Stored items:
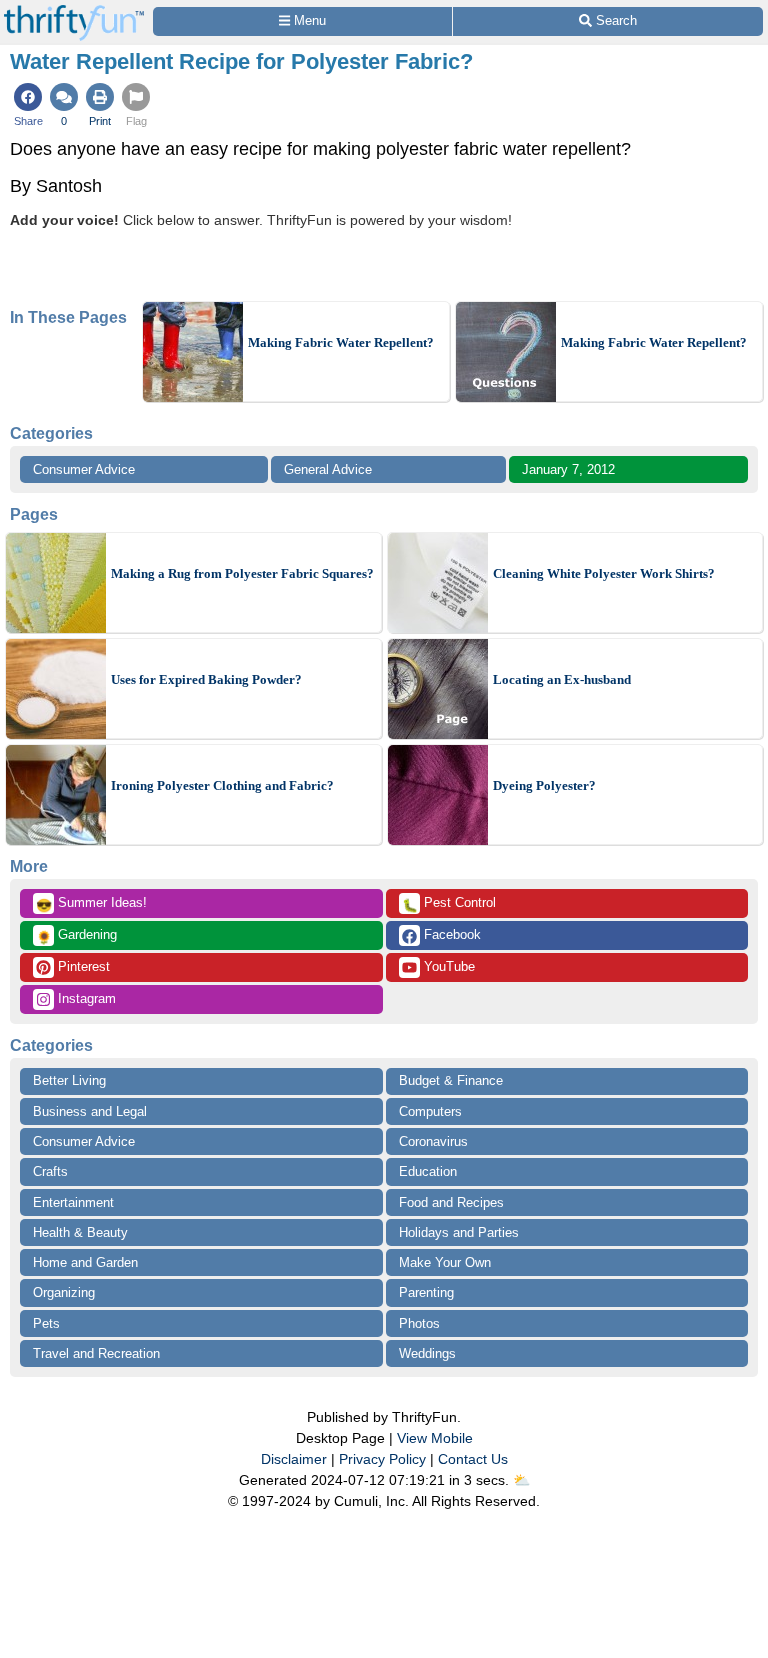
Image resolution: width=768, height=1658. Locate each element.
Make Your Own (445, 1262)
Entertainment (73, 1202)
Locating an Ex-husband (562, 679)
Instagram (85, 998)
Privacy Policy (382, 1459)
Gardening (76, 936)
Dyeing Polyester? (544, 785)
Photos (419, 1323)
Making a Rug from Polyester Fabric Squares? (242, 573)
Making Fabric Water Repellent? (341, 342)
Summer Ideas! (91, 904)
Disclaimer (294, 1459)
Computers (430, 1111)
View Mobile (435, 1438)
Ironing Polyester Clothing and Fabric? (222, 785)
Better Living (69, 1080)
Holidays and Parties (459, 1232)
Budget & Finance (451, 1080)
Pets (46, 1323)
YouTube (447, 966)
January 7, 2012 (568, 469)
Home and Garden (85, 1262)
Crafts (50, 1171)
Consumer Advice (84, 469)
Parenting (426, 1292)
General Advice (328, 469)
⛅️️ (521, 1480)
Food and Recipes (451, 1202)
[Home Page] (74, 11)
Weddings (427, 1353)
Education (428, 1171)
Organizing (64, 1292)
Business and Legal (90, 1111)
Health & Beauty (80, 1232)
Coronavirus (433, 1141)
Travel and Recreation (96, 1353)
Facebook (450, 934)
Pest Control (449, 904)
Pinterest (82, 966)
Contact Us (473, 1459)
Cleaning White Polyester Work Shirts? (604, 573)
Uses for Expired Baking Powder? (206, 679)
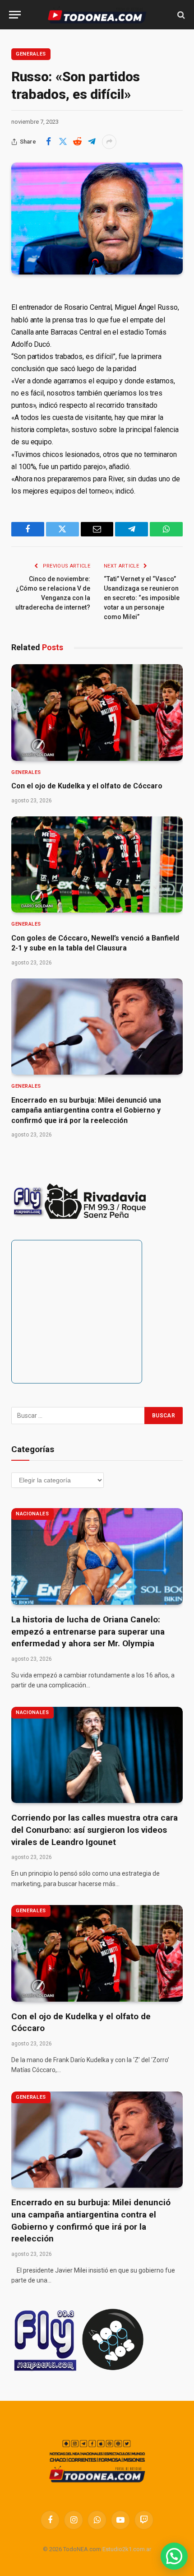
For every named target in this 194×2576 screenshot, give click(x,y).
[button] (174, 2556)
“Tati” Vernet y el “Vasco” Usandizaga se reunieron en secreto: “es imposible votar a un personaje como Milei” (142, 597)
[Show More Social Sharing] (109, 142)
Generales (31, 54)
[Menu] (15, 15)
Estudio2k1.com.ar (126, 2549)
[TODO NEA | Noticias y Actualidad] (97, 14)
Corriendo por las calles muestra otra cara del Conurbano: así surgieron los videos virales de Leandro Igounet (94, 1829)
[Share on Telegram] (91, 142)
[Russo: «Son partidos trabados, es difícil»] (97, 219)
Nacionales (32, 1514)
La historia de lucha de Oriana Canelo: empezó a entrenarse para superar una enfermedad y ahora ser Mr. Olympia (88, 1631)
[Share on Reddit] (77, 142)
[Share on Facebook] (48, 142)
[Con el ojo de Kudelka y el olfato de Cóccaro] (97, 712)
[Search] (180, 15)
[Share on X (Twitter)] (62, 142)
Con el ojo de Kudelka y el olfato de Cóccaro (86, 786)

* * *

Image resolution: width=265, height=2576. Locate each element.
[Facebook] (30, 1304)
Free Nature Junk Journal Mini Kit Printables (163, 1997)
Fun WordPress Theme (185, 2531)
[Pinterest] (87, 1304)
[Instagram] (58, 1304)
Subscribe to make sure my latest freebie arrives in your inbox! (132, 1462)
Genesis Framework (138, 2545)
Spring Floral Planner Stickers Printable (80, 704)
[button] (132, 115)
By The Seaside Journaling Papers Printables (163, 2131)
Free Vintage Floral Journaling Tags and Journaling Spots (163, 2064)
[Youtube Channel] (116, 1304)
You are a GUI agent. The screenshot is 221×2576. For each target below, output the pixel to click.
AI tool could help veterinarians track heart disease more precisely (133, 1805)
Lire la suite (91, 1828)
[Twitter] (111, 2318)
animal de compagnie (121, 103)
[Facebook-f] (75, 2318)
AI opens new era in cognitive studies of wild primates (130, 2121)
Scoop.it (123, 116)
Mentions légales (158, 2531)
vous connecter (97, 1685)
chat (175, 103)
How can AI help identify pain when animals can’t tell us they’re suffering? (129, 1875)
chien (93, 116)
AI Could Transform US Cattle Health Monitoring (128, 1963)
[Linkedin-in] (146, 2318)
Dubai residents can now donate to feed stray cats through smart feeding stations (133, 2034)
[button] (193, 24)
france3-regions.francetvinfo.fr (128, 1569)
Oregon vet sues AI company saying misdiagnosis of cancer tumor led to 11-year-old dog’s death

==

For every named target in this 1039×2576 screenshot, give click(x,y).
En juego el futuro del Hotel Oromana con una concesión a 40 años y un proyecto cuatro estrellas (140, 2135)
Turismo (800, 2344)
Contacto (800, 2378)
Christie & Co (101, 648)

→ Task prompt
Above are the records. Print exactly, and only, the lines from the line with "[Con el ojo" to the line with "Cóccaro (86, 786)", both inclusive.

→ Your solution
[Con el ojo de Kudelka y el olfato de Cóccaro] (97, 712)
[Search] (180, 15)
[Share on X (Twitter)] (62, 142)
Con el ojo de Kudelka y el olfato de Cóccaro (86, 786)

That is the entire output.